A lembrar: a ação da Petrobras atingiu na última sexta-feira o patamar de R$ 40, sua máxima histórica na bolsa, acumulando ganhos de mais de 100% desde o final de 2022. Você consegue lembrar quantas notícias “negativas” sobre a empresa você recebeu em grupos de whatsapp?
Você pode discordar de mim, mas é assim que eu vejo as coisas: o excesso de informação deixou o investidor preguiçoso demais para ler as entrelinhas e consumir análises de verdade (é melhor ler 80 headlines de 1 linha cada do que 80 linhas de uma única matéria).
Nos tornamos mais imediatistas e ansiosos por informação e a falta de um bom filtro nos fez perder o discernimento do que é uma notícia que faz preço e o que é uma notícia para discutir na mesa de bar.
Eu, que sempre fui defensor e adepto do “hard news” pelo meu histórico profissional, hoje me atenho aos estudos que realmente importam, para evitar que os ruídos me façam tomar decisões precipitadas.

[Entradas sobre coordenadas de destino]
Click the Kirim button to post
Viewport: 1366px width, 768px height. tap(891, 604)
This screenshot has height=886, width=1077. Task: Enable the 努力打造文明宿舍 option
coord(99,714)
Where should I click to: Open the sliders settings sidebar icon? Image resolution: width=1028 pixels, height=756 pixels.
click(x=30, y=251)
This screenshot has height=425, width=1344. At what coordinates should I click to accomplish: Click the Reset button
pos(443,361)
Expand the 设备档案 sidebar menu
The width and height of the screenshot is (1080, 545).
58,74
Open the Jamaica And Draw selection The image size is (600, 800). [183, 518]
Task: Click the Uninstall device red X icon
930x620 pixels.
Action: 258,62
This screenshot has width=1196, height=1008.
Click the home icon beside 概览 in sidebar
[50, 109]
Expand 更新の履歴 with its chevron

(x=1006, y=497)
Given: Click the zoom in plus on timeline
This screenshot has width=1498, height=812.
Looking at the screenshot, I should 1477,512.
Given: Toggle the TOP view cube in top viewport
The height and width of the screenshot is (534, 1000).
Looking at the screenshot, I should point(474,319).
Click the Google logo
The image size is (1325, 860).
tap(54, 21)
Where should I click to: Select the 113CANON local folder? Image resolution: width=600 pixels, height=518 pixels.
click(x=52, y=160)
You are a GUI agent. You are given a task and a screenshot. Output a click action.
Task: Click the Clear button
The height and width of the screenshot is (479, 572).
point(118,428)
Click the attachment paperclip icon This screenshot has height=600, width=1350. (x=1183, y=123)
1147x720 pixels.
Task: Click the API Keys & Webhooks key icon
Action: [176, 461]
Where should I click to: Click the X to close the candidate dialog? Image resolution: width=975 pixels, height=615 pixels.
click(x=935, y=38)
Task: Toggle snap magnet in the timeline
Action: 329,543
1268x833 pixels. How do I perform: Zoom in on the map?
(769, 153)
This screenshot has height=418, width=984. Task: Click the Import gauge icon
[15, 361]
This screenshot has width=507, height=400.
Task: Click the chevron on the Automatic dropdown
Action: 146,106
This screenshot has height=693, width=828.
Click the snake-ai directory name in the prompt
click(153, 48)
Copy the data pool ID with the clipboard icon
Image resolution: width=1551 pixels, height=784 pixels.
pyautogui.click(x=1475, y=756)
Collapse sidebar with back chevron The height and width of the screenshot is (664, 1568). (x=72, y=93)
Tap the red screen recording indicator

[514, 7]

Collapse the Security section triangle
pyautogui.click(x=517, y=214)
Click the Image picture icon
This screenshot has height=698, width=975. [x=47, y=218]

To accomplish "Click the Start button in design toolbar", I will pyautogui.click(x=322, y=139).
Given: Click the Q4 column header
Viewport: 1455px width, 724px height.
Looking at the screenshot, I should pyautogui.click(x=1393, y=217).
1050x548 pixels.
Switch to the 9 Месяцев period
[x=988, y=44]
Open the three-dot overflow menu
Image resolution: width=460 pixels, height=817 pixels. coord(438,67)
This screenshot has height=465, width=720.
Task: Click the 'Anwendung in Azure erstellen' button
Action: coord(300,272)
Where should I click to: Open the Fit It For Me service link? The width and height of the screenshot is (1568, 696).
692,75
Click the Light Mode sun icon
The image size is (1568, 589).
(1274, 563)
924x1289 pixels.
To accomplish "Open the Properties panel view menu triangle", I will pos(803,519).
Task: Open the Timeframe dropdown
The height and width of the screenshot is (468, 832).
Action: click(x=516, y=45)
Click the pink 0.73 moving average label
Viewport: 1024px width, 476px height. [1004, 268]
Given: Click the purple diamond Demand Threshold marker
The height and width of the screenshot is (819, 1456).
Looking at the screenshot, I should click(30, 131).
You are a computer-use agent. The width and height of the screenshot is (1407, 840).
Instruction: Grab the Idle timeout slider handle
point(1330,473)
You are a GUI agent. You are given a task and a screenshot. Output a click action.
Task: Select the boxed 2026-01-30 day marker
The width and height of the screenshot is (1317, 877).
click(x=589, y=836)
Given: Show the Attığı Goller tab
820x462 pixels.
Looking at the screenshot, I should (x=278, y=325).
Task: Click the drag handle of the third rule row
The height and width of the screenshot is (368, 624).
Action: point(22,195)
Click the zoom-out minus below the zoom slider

Tarefas a realizar —
1. Repita fielmente as entradas, começando na linha que contém "Collapse sidebar with" e parando depois da linha que contém "pyautogui.click(x=517, y=214)".
2. Prossiga com o texto sobre investimentos e excesso de informação a partir do ponto em que ele termina.

Respostas por tarefa —
1.
Collapse sidebar with back chevron The height and width of the screenshot is (664, 1568). (x=72, y=93)
Tap the red screen recording indicator

[514, 7]

Collapse the Security section triangle
pyautogui.click(x=517, y=214)

2.
Ter ao lado um sócio como o Matheus Soares, que gosta mais de estudar do que eu gosto do Palmeiras, só me incentiva a isso.
“Math, Ibovespa caiu 1% hoje. Sabe o que aconteceu?”
“Saloma, provavelmente teve mais gente afim de vender do que comprar.”
Talvez aquele analista que entrevistei no início de carreira estava certo e já tinha me dado o sinal. E isso ajuda a explicar por que o Market Makers prefere ter um programa semanal f**a do que vários programas diários explicando cada oscilação de preço da bolsa.